In terms of crash reporting and analytics AppCenter owes much to HockeyApp, there’s even built in handling of viewing HockeyApp data from AppCenter. No such luck from Xamarin Insights and you’ll need to find your own time to migrate across before Xamarin Insights is retired on March 31st. I had an idea that as a stop-gap solution it would be useful to have the same API as Xamarin Insights but move to the AppCenter back-end. Thus was born InTheHand.AppCenter.Insights. This is now available on NuGet and the rest of this post will look into switching over to it and a bit of information about finding the data in the AppCenter website.

The library exposes the same API as the original Xamarin.Insights package but AppCenter doesn’t support 100% of the functionality so there are some gotchas when using it. You shouldn’t need to modify any of your code and when you are ready you can start calling the AppCenter API directly and eventually phase out the wrapper.

To start, open your existing solution and remove the Xamarin.Insights NuGet package from your projects. Next add the InTheHand.AppCenter.Insights package. It is a .NET Standard 1.0 library for maximum compatibility, it could have been higher for the supported platforms but it doesn’t need any APIs beyond 1.0. Rebuilding your app now and it should all build without any errors against the new library.

I’ve used the Obsolete attribute on methods/properties which are not supported, calling them will just be a no-op but you can remove these calls if you don’t want the warnings.

Now we’re not quite finished – your code still uses an API key for Xamarin Insights. You’ll need to create a new App on AppCenter for the required platform(s) and this will give you a new key (a Guid string) and you’ll need to replace the old Xamarin API key with this one where you callĀ Insights.Initialize in each head project.

Once you’ve done this and rebuilt your app you’ll have working crash reporting and analytics going through to AppCenter and you haven’t had to re-write any code yet.

[Updated 8th March 2018] As of version 1.5 the Report method now supports logging exceptions to AppCenter as this functionality was recently added to AppCenter. You’ll see stack traces etc fully preserved in your App Center dashboard.
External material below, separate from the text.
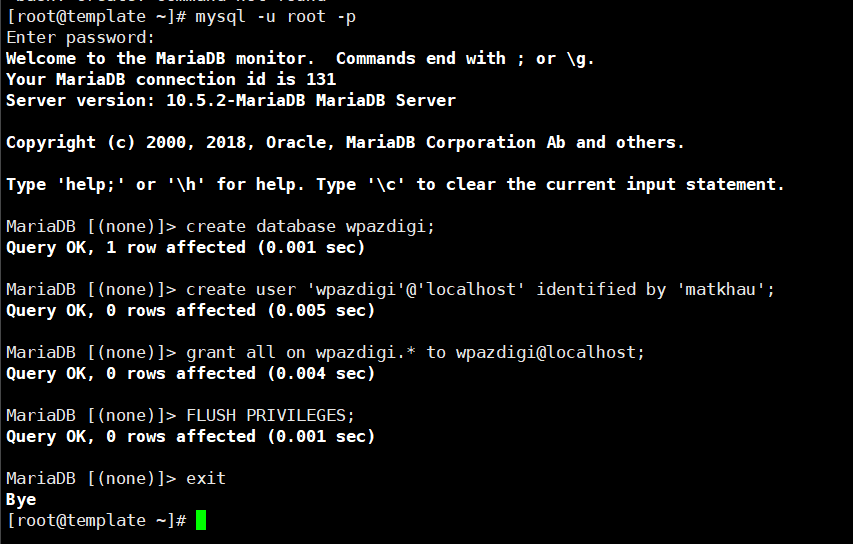The image size is (853, 544).
Task: Click the connection id number 131
Action: 321,80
Remember I mentioned some gotchas earlier? Well there is one big gotcha – AppCenter doesn’t allow you to send handled exception reports – the Report method. So when the library processes these they are tracked analytics events with various properties of the Exception added. This means the presentation in AppCenter is not as good as the true crash reports. Unfortunately currently only the first 64 characters of the stack trace are preserved.

[Updated 28th February 2018] As of version 1.1 the library also supports Identify and will set these values using AppCenter’s SetCustomProperties feature. The unique ID you assign is given the name “Unique ID”.

AppCenter doesn’t natively support logging events with timing so the ITrackHandle implementation writes the total duration in seconds as part of the key/value data for the event.

A full crash entry looks like this in AppCenter:-


An event generated by a reported exception looks like this:-


The problem of course is that you don’t get reports logically grouped into exceptions thrown by the same code, instead you get a single “event” with the exception name and then properties which may indicate totally different stack traces. This is obviously not ideal but the danger of creating separate events using both the stack trace and exception is that there is a limit of 200 unique events. If you don’t manually delete ones you’ve finished working on as you might mark a crash as Closed you could hit this limit and lose data. I hope it is something that gets added to AppCenter soon, Microsoft promised this functionality would be in place before the Xamarin Insights shutdown but the deadline is fast approaching. When the API becomes available obviously I’ll update the wrapper as required. This is after all a temporary solution to help with the transition.